Ou l’autre manière : on considère un livre comme une petite machine a-sinifiante ; le seul problème est : “est-ce que ça fonctionne, et comment ça fonctionne ?” Comment ça fonctionne pour vous ? Si ça ne fonctionne pas, si rien ne passe, prenez dont un autre livre.
Cette autre lecture, c’est une lecture en intensité : quelque chose passe ou ne passe pas. Il n’y a rien à expliquer, rien à comprendre, rien à interpréter. C’est du type branchement électrique. (…)
Cette autre manière de lire s’oppose à la précédente, parce qu’elle rapporte immédiatement un livre au Dehors. Un livre, c’est un petit rouage dans une machinerie beaucoup plus complexe, extérieure.
Écrire, c’est un flux parmi d’autres, et qui n’a aucun privilège par rapport aux autres et qui entre dans des rapports de courant, de contre courant, de remous avec d’autres flux, flux de merde, de sperme, de parole, d’action, d’érotisme, de monnaie, de politique, etc.

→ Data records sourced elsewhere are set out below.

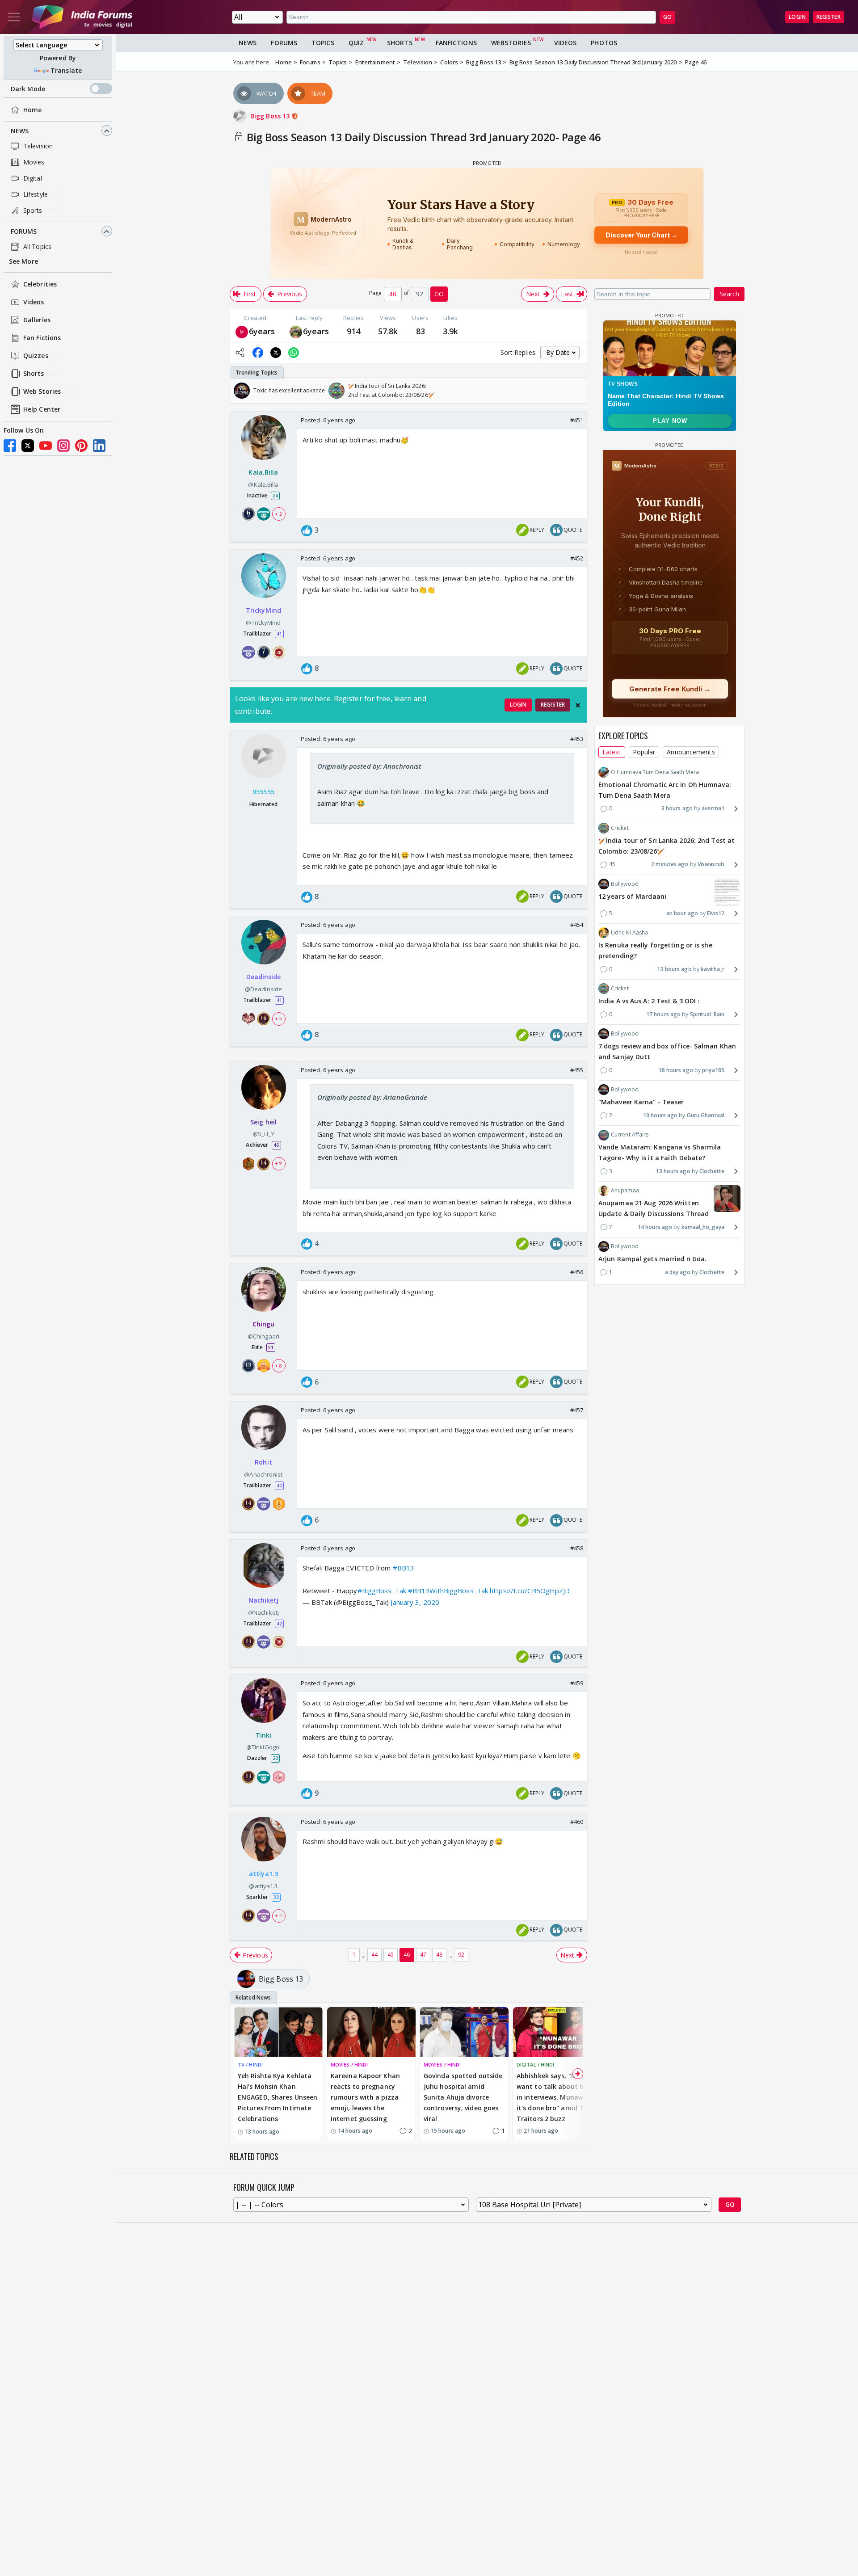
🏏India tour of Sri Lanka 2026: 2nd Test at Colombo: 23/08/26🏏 (666, 845)
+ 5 (278, 1018)
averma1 (713, 808)
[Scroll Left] (239, 390)
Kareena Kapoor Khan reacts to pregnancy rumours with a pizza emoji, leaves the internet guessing (365, 2096)
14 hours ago (655, 1227)
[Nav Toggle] (14, 16)
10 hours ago (660, 1115)
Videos (33, 302)
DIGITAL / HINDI (536, 2064)
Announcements (691, 752)
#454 (576, 925)
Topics (322, 42)
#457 (576, 1410)
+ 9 (278, 1164)
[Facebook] (10, 445)
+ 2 (278, 514)
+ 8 (278, 1365)
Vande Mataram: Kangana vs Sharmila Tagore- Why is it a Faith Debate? (659, 1152)
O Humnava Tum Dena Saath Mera (655, 772)
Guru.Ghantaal (705, 1115)
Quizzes (35, 356)
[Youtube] (45, 445)
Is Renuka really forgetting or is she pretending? (655, 950)
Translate (66, 70)
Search (729, 294)
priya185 (713, 1070)
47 (423, 1954)
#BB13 (404, 1567)
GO (667, 17)
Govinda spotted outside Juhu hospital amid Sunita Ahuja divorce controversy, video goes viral (463, 2096)
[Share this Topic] (240, 352)
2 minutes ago (669, 864)
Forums (24, 231)
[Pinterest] (81, 445)
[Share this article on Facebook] (258, 352)
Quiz (356, 42)
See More (23, 261)
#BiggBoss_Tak (382, 1590)
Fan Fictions (42, 338)
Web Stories (42, 391)
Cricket (620, 828)
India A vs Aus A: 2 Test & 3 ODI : (648, 1001)
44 (374, 1954)
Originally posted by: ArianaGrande (372, 1097)
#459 (576, 1683)
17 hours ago (663, 1014)
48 (439, 1954)
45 (390, 1954)
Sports (32, 210)
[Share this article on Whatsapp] (293, 352)
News (20, 130)
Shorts (33, 374)
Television (38, 146)
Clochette (711, 1171)
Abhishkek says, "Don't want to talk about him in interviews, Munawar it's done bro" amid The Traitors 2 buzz (554, 2096)
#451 (576, 420)
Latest (611, 752)
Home (32, 109)
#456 (576, 1272)
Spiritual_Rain (707, 1014)
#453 (576, 739)
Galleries (36, 320)
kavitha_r (712, 969)
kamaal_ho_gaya (702, 1227)
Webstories (511, 42)
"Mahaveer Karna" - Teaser (641, 1102)
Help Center (41, 409)
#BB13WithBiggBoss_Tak (448, 1590)
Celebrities (40, 284)
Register (828, 17)
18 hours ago (676, 1070)
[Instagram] (63, 445)
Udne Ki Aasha (629, 932)
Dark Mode (28, 88)
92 (461, 1954)
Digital (32, 178)
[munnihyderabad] (242, 331)
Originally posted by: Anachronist (369, 766)
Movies (34, 162)
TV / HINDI (250, 2064)
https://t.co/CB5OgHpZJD (530, 1590)
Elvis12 (715, 913)
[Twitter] (27, 445)
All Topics (37, 246)
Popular (644, 752)
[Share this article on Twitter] (275, 352)
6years (262, 331)
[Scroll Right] (577, 390)
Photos (604, 42)
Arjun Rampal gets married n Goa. (652, 1258)
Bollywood (625, 884)
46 (407, 1954)
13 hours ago (674, 969)
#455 (576, 1070)
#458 (576, 1548)
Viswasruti (711, 864)
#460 (576, 1822)
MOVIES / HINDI (349, 2064)
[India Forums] (82, 17)
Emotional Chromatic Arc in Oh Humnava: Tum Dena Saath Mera (664, 790)
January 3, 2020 (415, 1602)
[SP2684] (296, 331)
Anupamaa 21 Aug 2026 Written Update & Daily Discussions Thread (653, 1208)
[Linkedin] (99, 445)
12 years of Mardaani (632, 896)
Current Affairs (630, 1134)
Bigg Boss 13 (270, 116)
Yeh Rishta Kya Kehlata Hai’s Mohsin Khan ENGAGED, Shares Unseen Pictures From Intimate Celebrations (277, 2096)
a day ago (677, 1272)
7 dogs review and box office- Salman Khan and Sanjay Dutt (667, 1051)
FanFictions (456, 42)
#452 (576, 558)
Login (797, 17)
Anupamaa (625, 1190)
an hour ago (682, 913)
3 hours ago (677, 808)
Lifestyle (35, 194)
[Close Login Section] (578, 705)
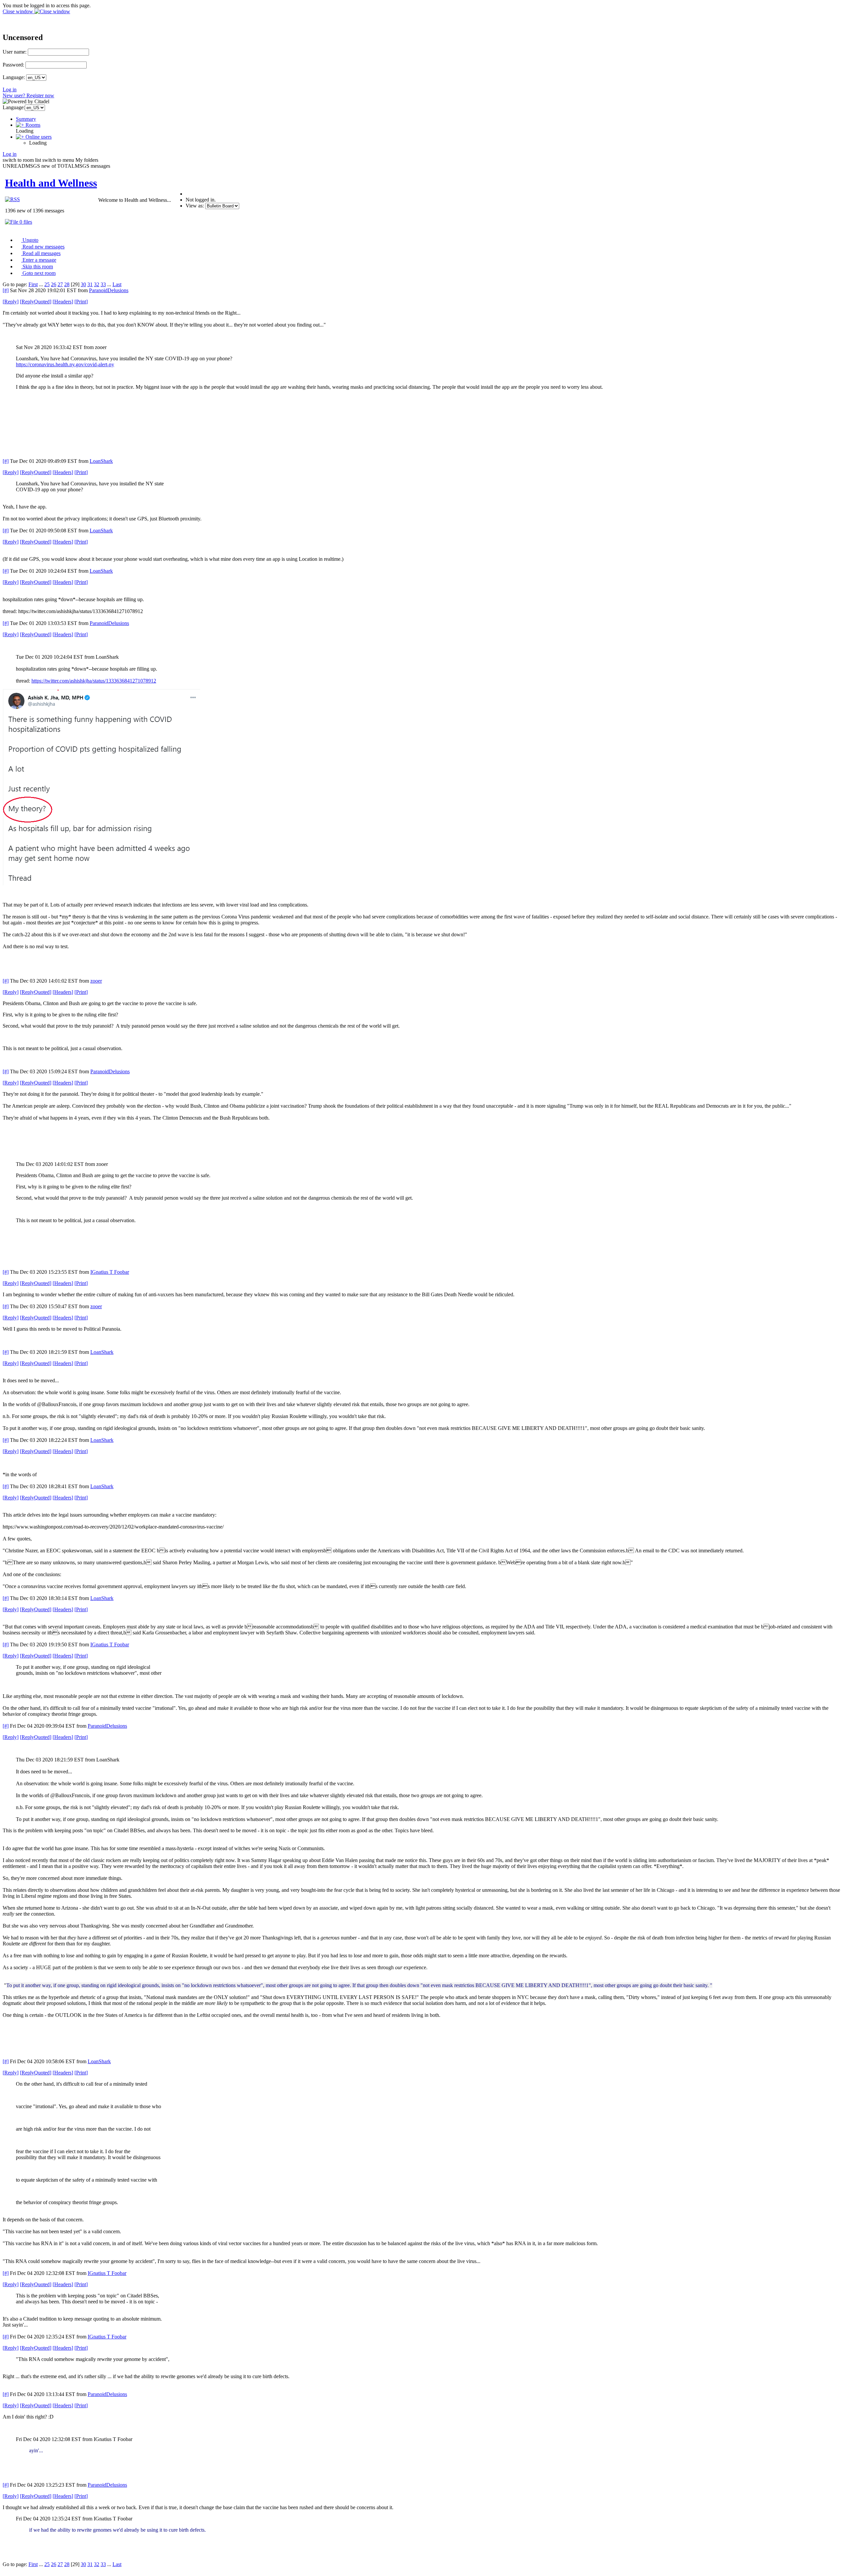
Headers (63, 301)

Comme Bloom, écrire sur le sable avec une main en se masturbant de l’autre – deux flux dans quel rapport ? (…)
Cette manière de lire en intensité, en rapport avec le dehors flux contre flux, machine avec machines, expérimentations, événements pour chacun qui n’ont rien à voir avec un livre, mis en lambeaux du livre, mise en fonctionnement avec d’autres choses, n’importe quoi… etc., c’est une manière amoureuse.